Y fue aquí donde empezó nuevamente un capítulo que me sonaba ya conocido. Miradas excesivas en la calle de parte de las personas locales, trato diferenciado en los trabajos. Las señoras me lanzaban miradas de asco al sentarme junto a ellas en el transporte público y se levantaban apresuradamente cuando yo llegaba. Los mismos comentarios de veinte años de antigüedad sobre mi cabello. Comentarios muy fuertes y desagradables sobre el color de mi piel, negativas reiteradas de arrendarme, sin aparente motivo. “¡Negra prostituta!” me gritaban desde algún auto en movimiento, y una montaña de experiencias poco agradables que ahora sé, no soy la única que las vive/vivió y el motivo es el que siempre sospeché.
¿Es porque soy negra? Pregunté para mí, y con esa interrogante en mente me dispuse a buscar otras mujeres que se vieran como yo, otras que experimentaran lo que yo, otras que también hubiesen nacido en otros lados, que tampoco tuviesen documentos, que sus pelos se vieran tan voluminosos como el mío y su piel tan tostada como la mía. Sin premeditarlo, de a poco, comprendí que no estaba sola, que no era la única, que el problema era mucho más grave de lo que jamás imaginé, que se remontaba a nuestro pasado no inmediato, sino a nuestra herencia cultural africana. Me di cuenta que nuestras idénticas experiencias obedecen a un solo fenómeno: el racismo.
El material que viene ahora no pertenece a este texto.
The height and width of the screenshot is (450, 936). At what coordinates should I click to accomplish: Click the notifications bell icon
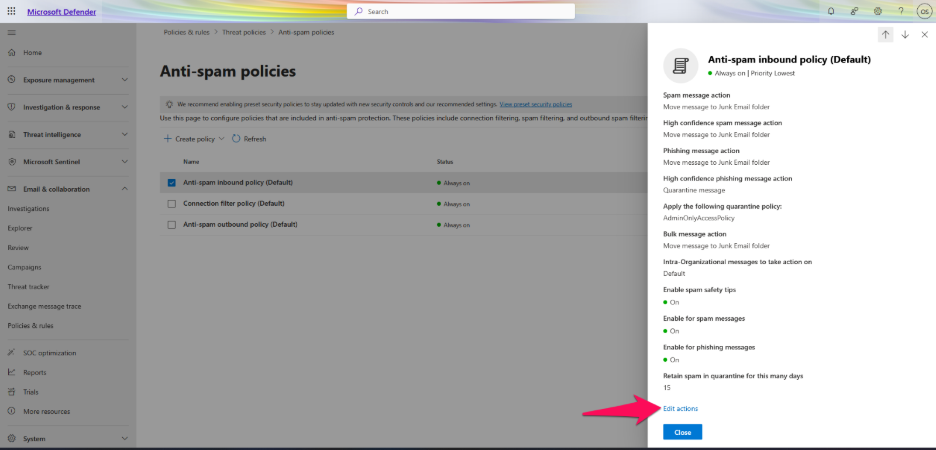point(830,11)
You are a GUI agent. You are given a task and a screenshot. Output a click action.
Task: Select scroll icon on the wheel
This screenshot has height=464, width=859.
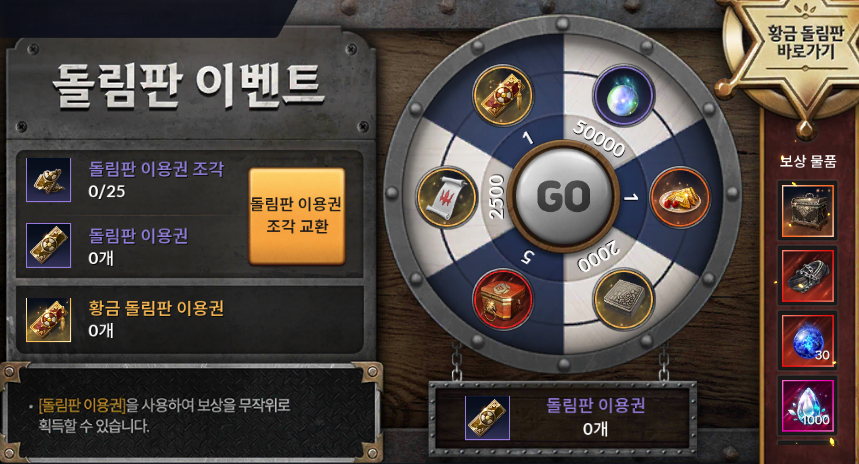(x=446, y=197)
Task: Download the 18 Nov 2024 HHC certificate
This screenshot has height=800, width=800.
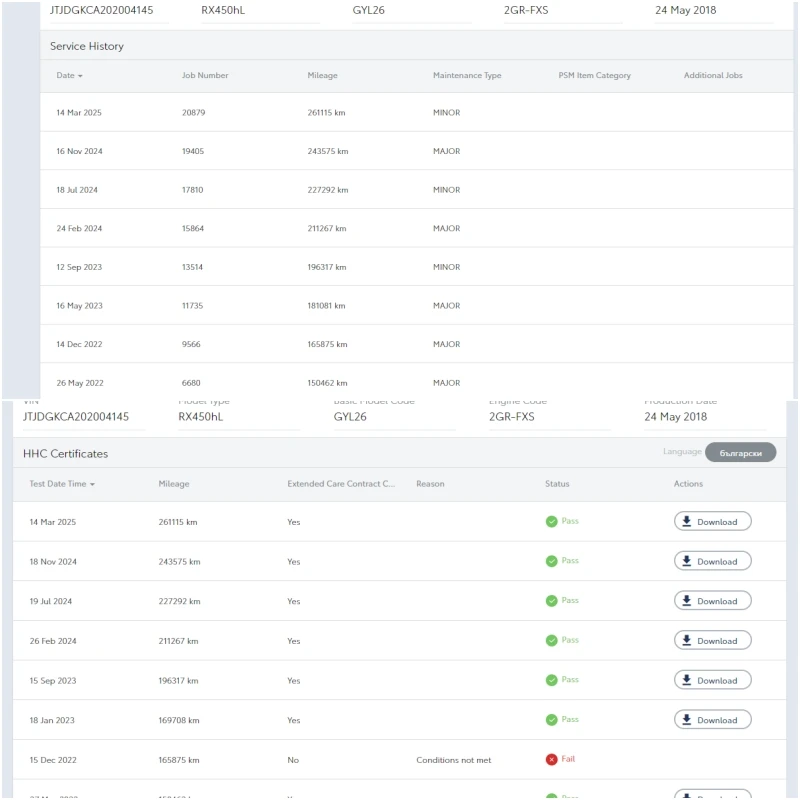Action: pyautogui.click(x=712, y=561)
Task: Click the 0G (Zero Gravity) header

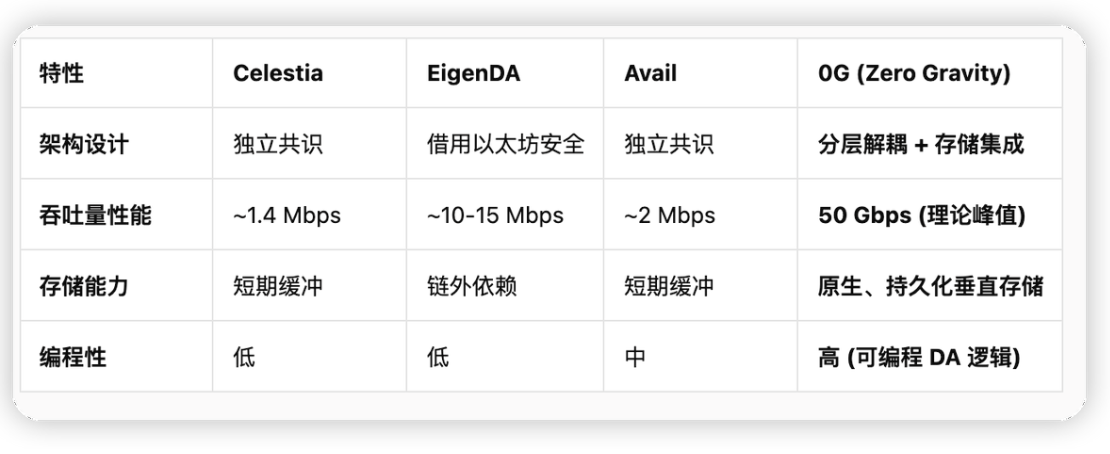Action: pyautogui.click(x=914, y=73)
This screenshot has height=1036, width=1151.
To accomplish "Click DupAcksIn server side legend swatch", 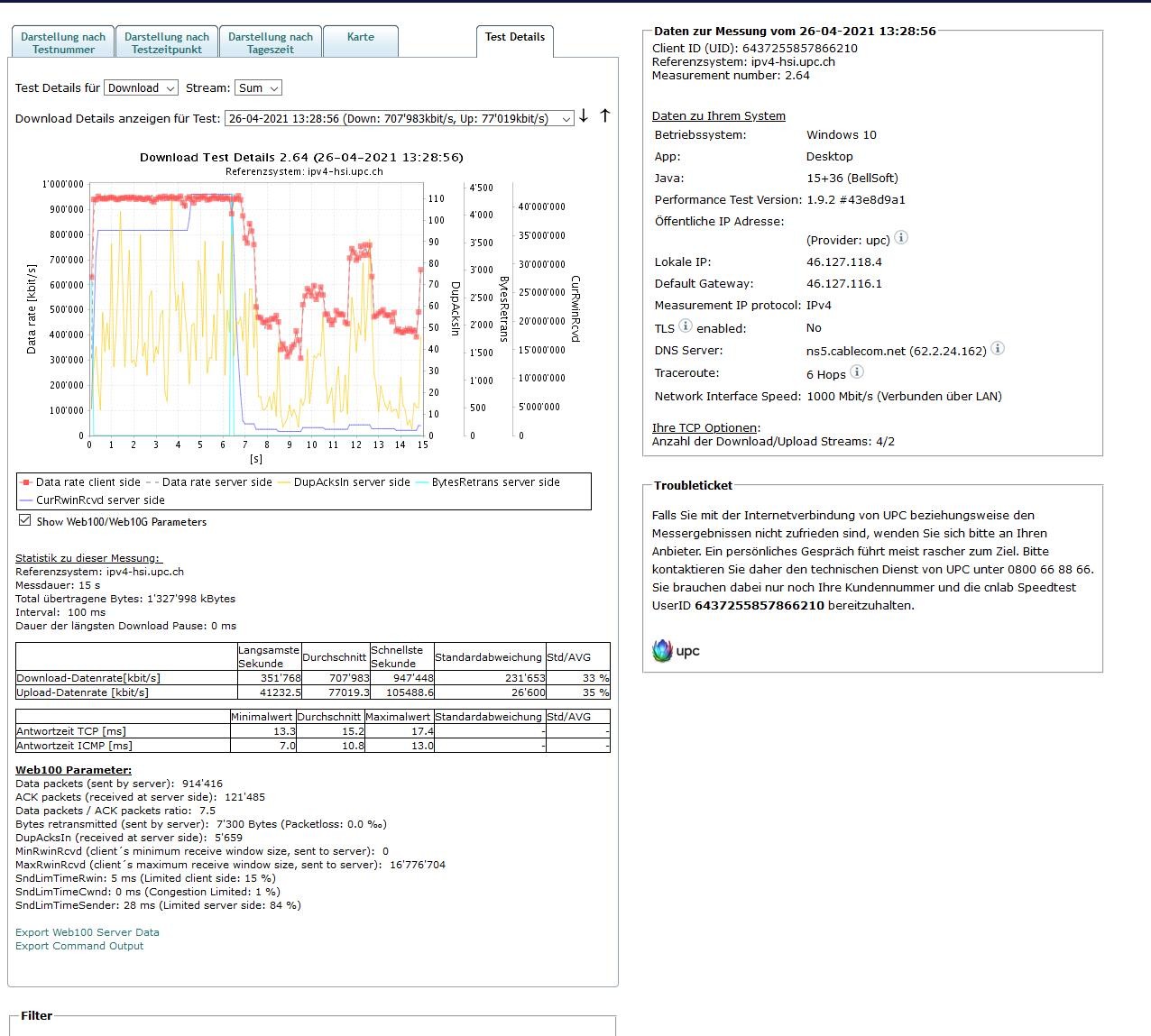I will (284, 482).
Desde aquel momento, tomé la decisión de enfrentar aquello que me estaba haciendo daño: de agruparme con otras como yo, armar mi comunidad y construir un lugar a donde pertenecer y donde no parecer extraña. Se reveló ante mis ojos que mi lugar no tiene nada que ver con el país donde nací, sino con quienes me rodean. Comprendí que pertenezco a una comunidad que está regada por el mundo, que sufre las mismas -y peores- situaciones que cada una de nosotras y que aun así, permanece de pie ante las adversidades. Una comunidad que tiene una identidad ancestral asombrosa y diversa, una comunidad resiliente a la que pertenecemos todas las mujeres y niñas negras del mundo.